Overcoming hurdles

"When we first read your application about a pirate-mouse raft made out of water pipes and old office chairs we thought it was a joke! Have you done anything like this before?" Roy's voice shows signs of real concern whilst he stares at my poorly sketched design. "Trust me I have all the credentials you need; it’s not my first crazy adventure or last!" I announce proudly. 

The meeting with the Canal and River Trust goes well and all important aspects to ensure this adventure is safe are discussed.

"Here, take this and study what the signs stand for" he says and points at the symbols on his Lancaster canal book. "For example" he adds "these are showers and this one represents a marina", "Cupcakes!" I exclaim enthusiastically. He examines the map puzzled and replies "There are no cupcakes there" (I stare back at the tinny square illustration disappointed. What do you mean there are no cupcake stops on the canal?!?)

We can all agree, this map-reading-thing is not my forte.

"Addi, you are charismatic, I’ll give you that. What you do is inspiring and people can relate to you, but I've got to say, you're crazy!" he says with a chuckle and I know he mean well; really!

Re-thinking the original structure after the water buoyancy test leads to the conclusion that more pipes are needed to sustain the weight and the red lids need to be replaced with plumbing caps. They hold more air and water won't enter the pipes. It will be a very stylish raft in the end, after all, ‘us’ glamorous pirates can’t cruise in a less-than-fabulous vessel! On Thursday, I leave work at 3pm in a race against the clock. I’ve been putting off this troublesome task for some time now. First stop: the Redrow construction site, unfortunately it’s too late to source the stock. Moving onto Plan B: to visit every single construction site across Leeds until I source all the necessary equipment. After several unsuccessful attempts I curse myself for having left this to 4 days before we embark. In Adel I speak to the Ground Works Manager, Mark, who works for Barratt Homes. I explain the purpose of my visit and show him pictures of the raft. Instead of being dismissive he stops what he’s doing and enquires about this adventure with genuine interest. "Wait here" he says and I’m left standing waiting for something I want so desperately, making the wait feel like a hundred hours long. He returns with everything we need and says with a smile: "May fair wind and many exciting adventures follow you notorious pirates!"

With the benefit of little wisdom and maturity I discover that not everyone is going to support our dreams but we love how this playful project is becoming a community collaboration. So many good people with different backgrounds awaking their inner child and remembering what it is like to dream big. 

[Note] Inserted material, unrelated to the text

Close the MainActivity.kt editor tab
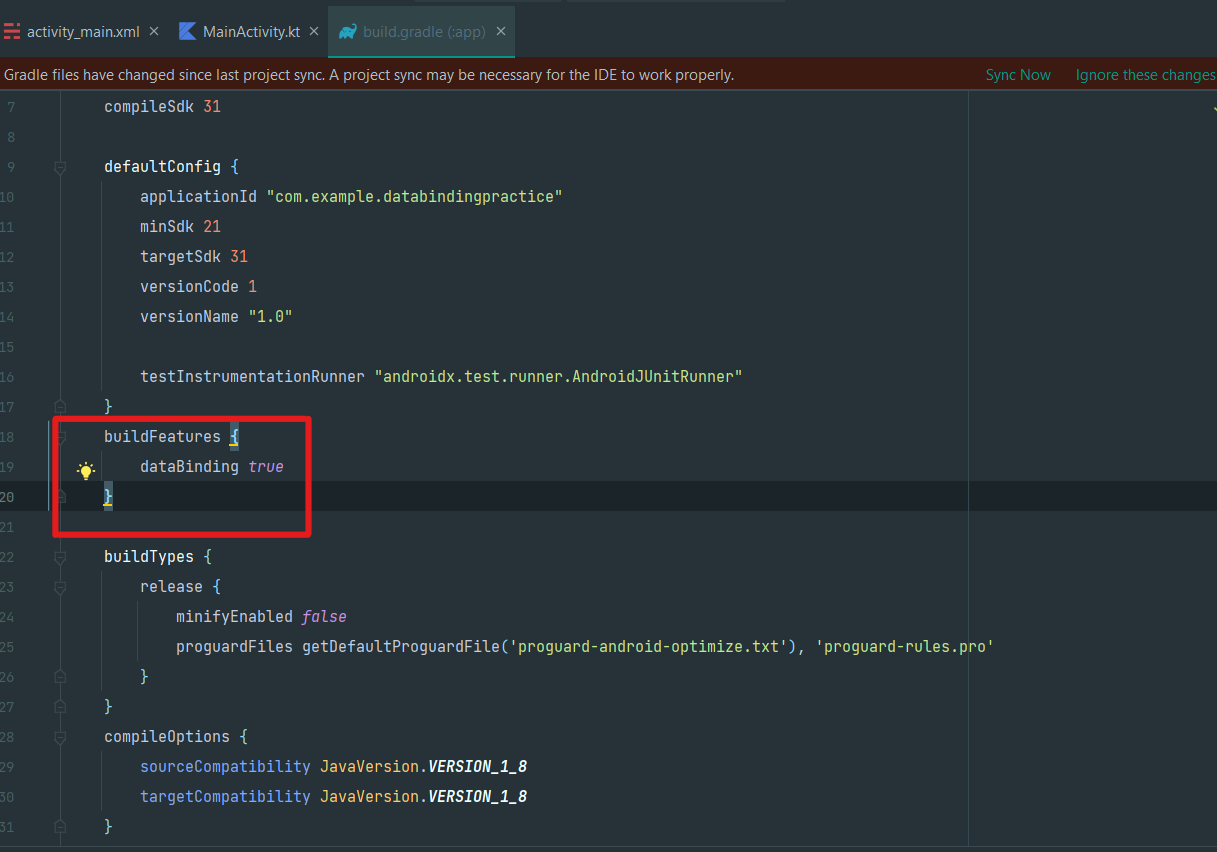 (x=313, y=31)
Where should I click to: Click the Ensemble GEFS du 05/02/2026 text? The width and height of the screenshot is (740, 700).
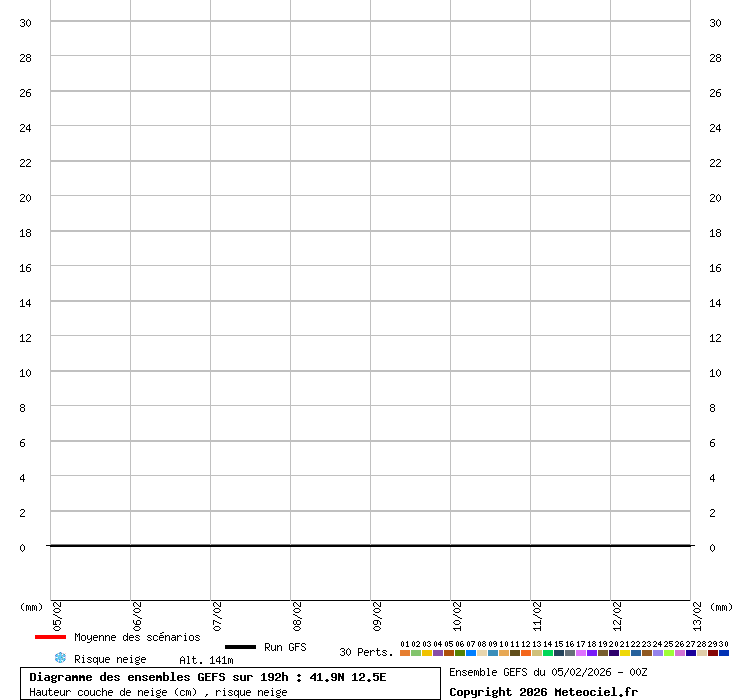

With less than 48 hours to go and whilst trying to sort out the insurance, license etc there is last-minute drama. I am told there isn’t a canoe available for my support crew but we can have a kayak instead. This complicates matters as there is plenty of gear to be transported and a puppy eager to join in the fun with no space on the double seater. Despite the social media attempts to source one, things aren't looking promising with such little time in our hands. We discuss our options and the possibility of the crew to follow on the roads, taking turns in driving and walking next to us across the canal. It’s disheartening to think of this as the only option. Freddie Mercury's distinctive voice echoes in the background; The show must go on- How apt! Late Saturday evening I join my support crew to put the finishing touches on the pirate mouse raft. The backs of the chairs and the boot sale drawer handles are secured tightly. The broom stick serving as a mast receives its proud place and the cabinet screens are cut to the right length and fitted between wood pallets. A thin pole that once displayed University of Leeds panels is screwed on the broom stick to hold the ferocious pirate-mouse sail. Lots of debating and different ideas are discussed with brutal honesty. This is the beauty of surrounding yourself with intelligent individuals; the positive outcomes. Dan helps build not just the raft but an interactive map for my website also, now the world can follow our live updates on route. 

The following morning Mr Kevin lends us his company van again and the support crew drives the raft to Lancaster. Ben from the Canal and River Trust makes everyone’s day when he appears with a Canadian style open canoe. Faith in the universe is once more restored; it’s fair to say he’s the super-hero of the day!

I am relieved to know the old graduation gown and the creased bed sheet will soon see a second and thrilling life in the world of canal piracy!

Sunday 10pm. Athina is fast asleep; it’s going to be an early start tomorrow, we leave the house at 6am. The car gets loaded with all the adventurers’ kit and the sewing machine makes its appearance on the living room table. A lot of stitching and unstitching but finally at 1am I am relieved to know the old graduation gown and the creased bed sheet will soon see a second and thrilling life in the world of canal piracy! It has been many long weeks both at work and dealing with the planning and making of the raft but I wouldn’t have it any other way; I’ve always been the unconventional one.